In the records below, some lines contain the word "Task". Copy each of them.

*PROVIDED MATERIAL*.
◇ ◇ ◇ ◇ ◇
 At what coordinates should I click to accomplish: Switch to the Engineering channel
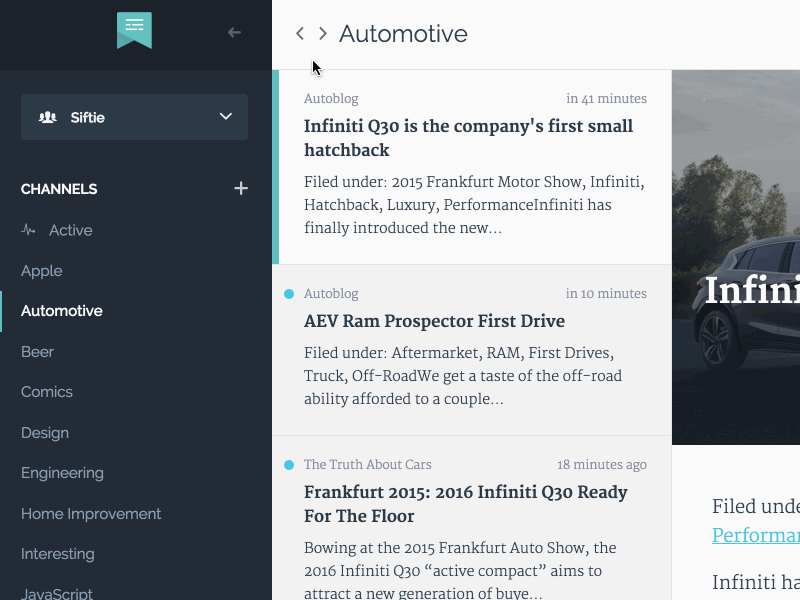[62, 472]
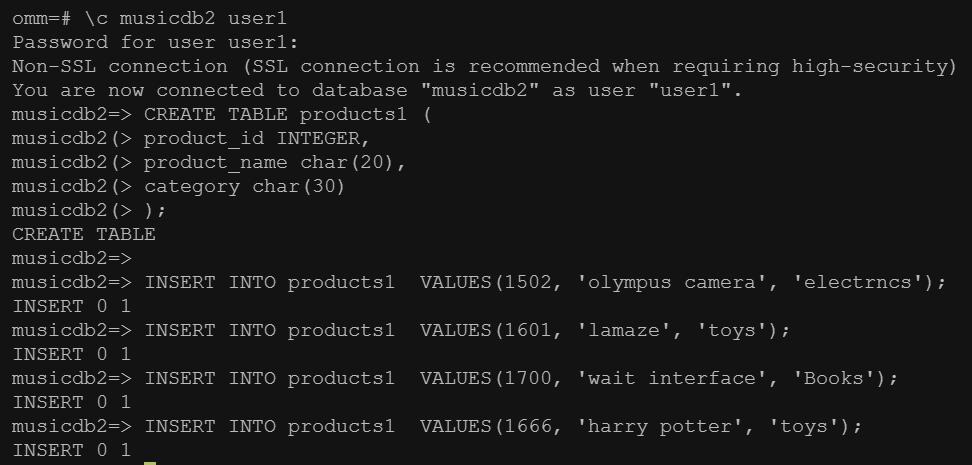Click the last "INSERT 0 1" output line
This screenshot has height=465, width=972.
72,450
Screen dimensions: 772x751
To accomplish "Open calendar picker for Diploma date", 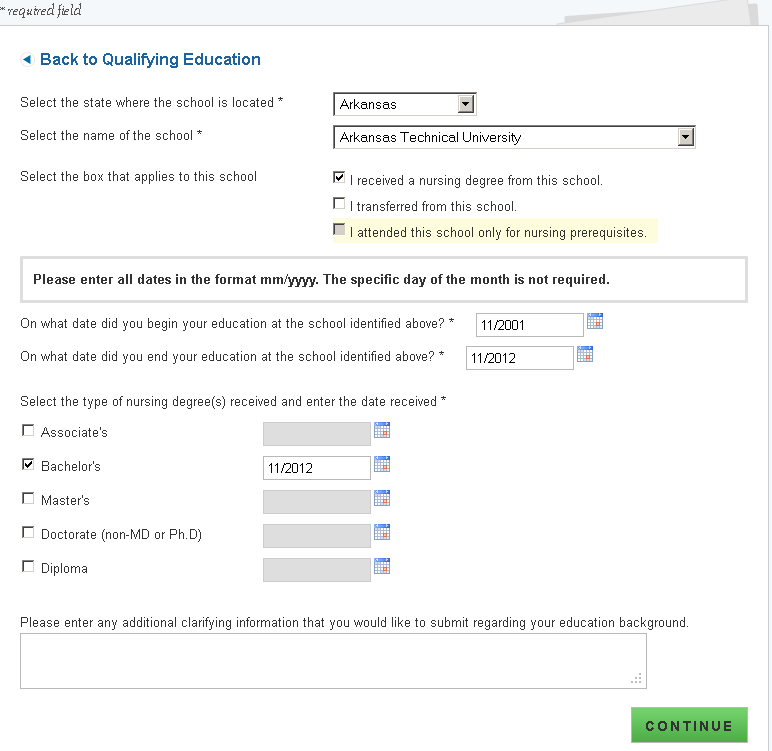I will click(382, 566).
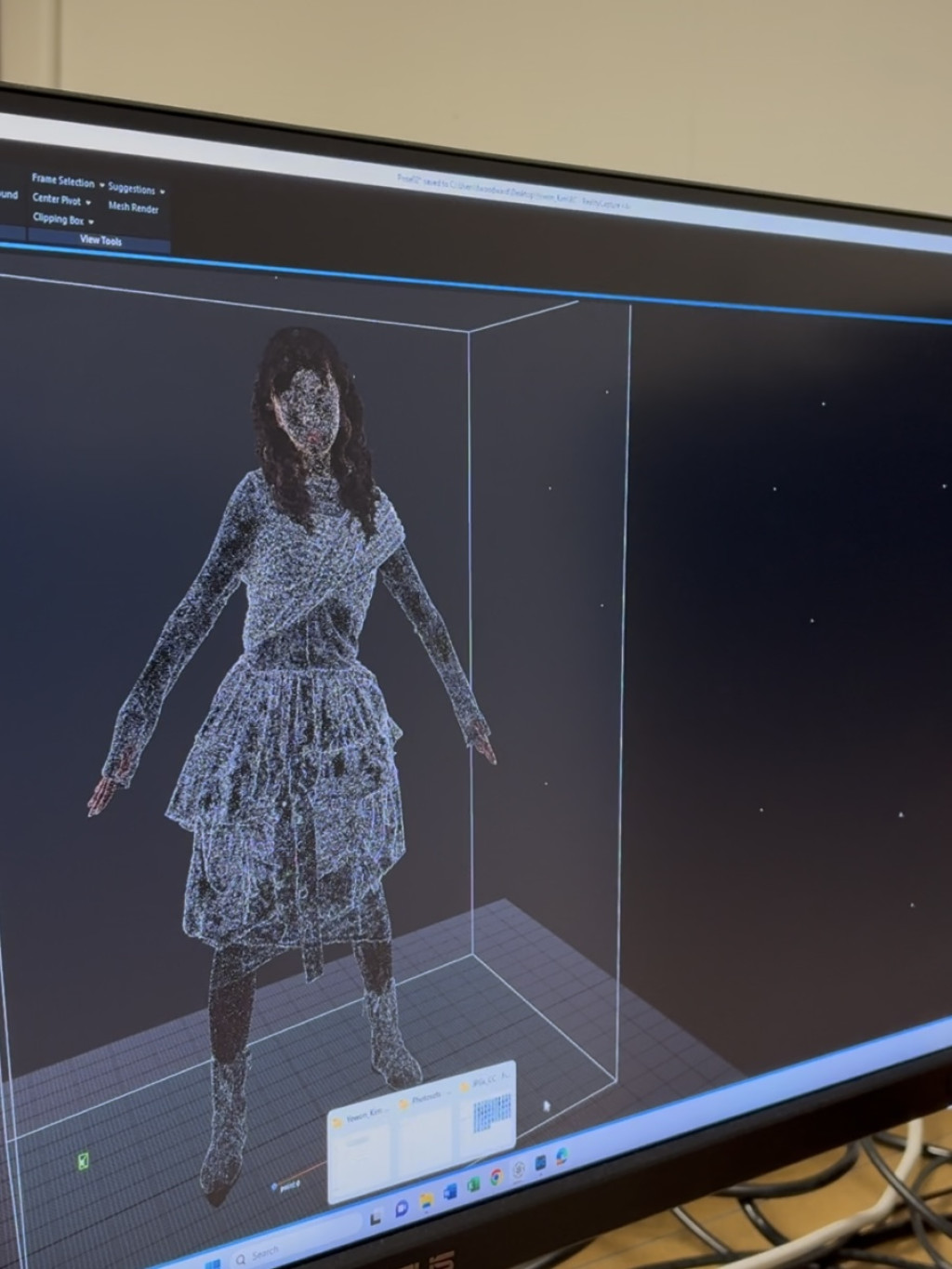Click the green camera marker in viewport
Image resolution: width=952 pixels, height=1269 pixels.
84,1160
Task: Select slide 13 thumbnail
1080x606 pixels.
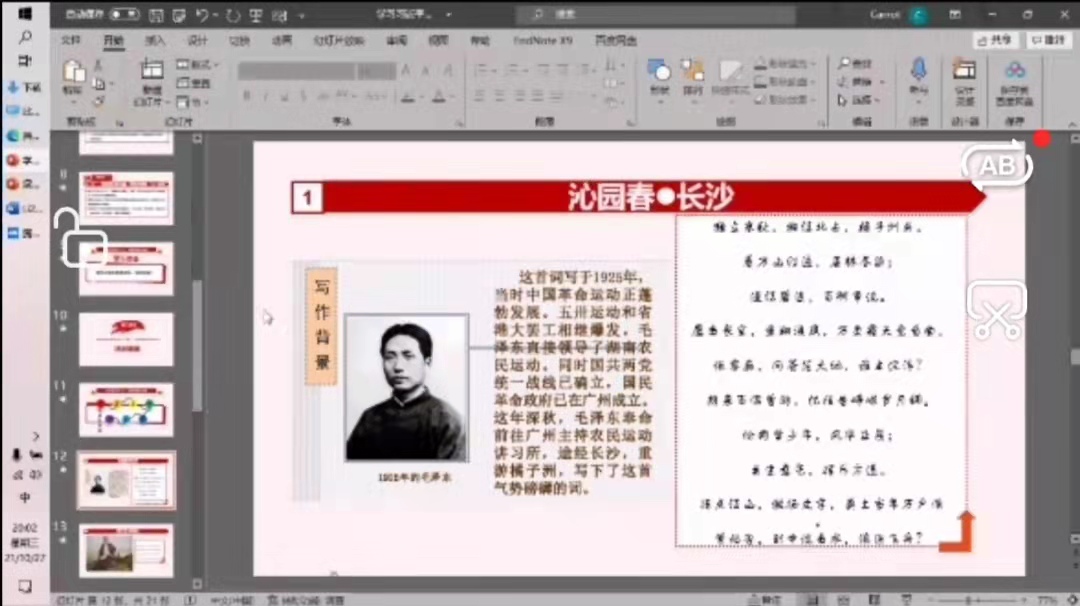Action: pyautogui.click(x=126, y=548)
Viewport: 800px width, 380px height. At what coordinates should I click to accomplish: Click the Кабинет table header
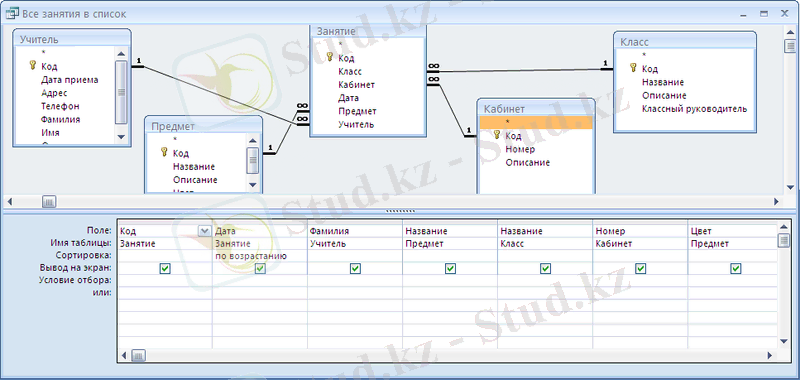[x=536, y=109]
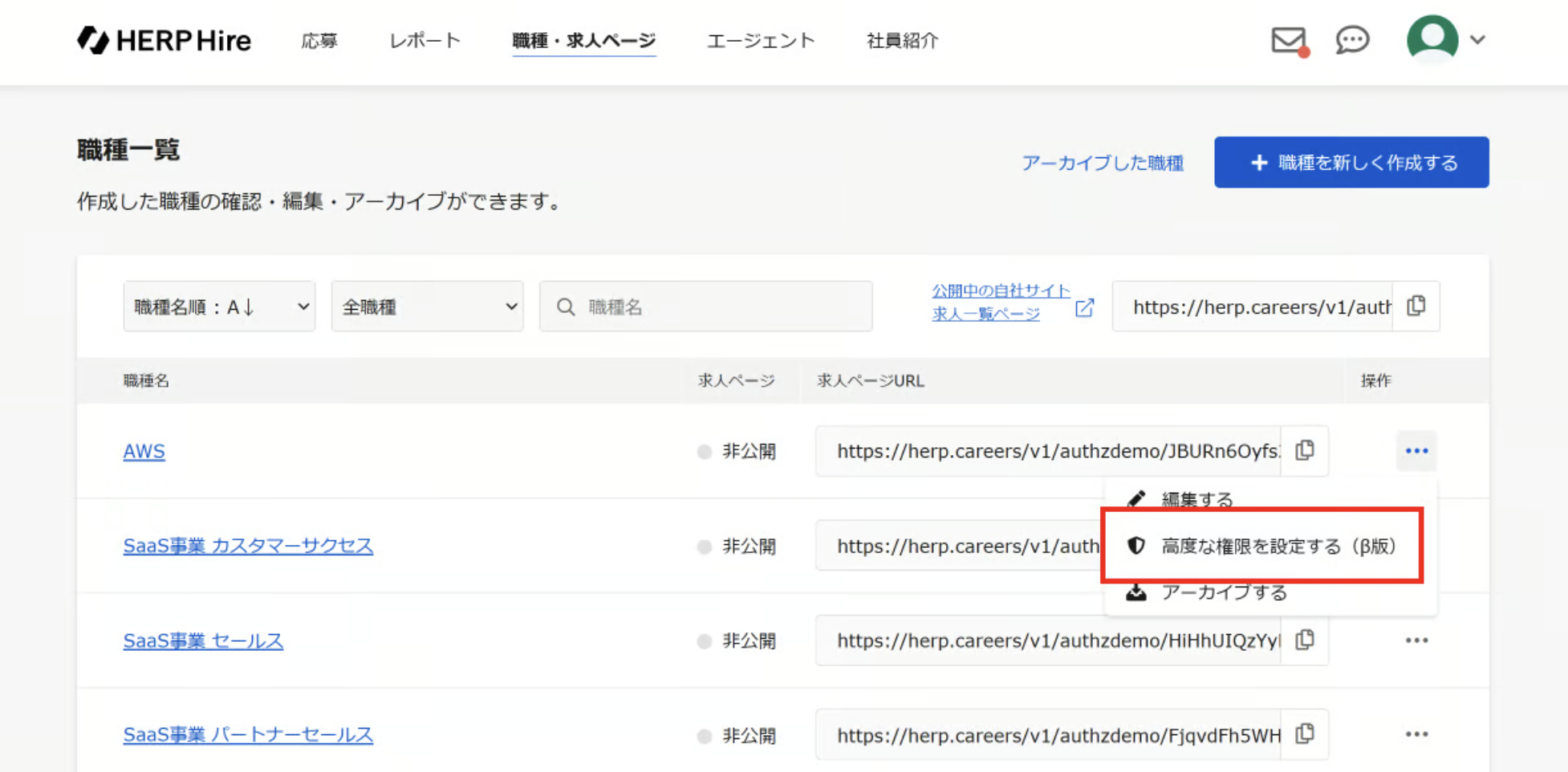Open the mail inbox icon
The image size is (1568, 772).
(1289, 40)
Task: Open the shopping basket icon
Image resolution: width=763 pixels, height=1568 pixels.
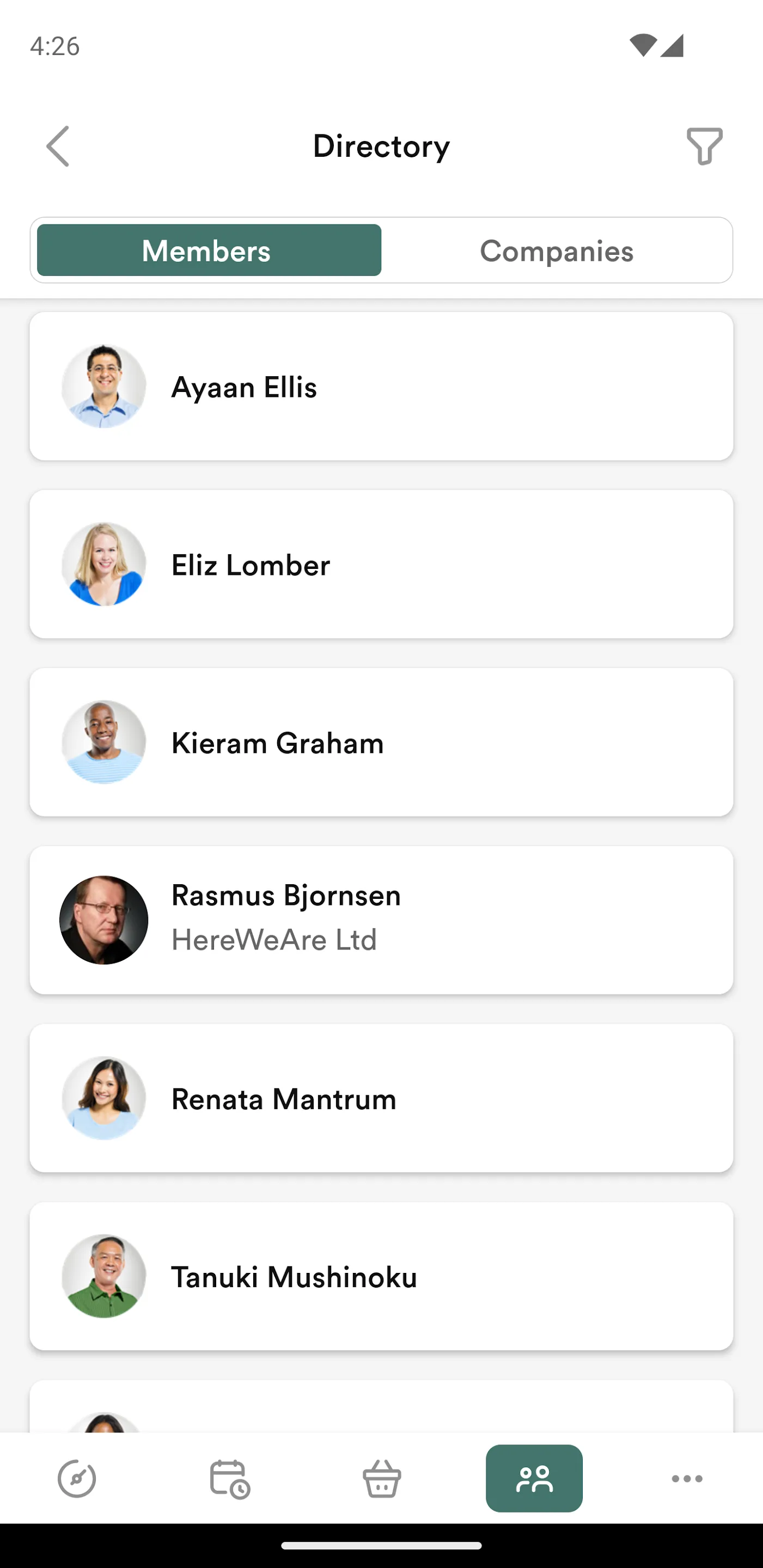Action: pyautogui.click(x=382, y=1478)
◇ ◇ ◇ ◇ ◇
*RESULT*.
Task: Select slide 13 thumbnail
Task: Open the shopping basket icon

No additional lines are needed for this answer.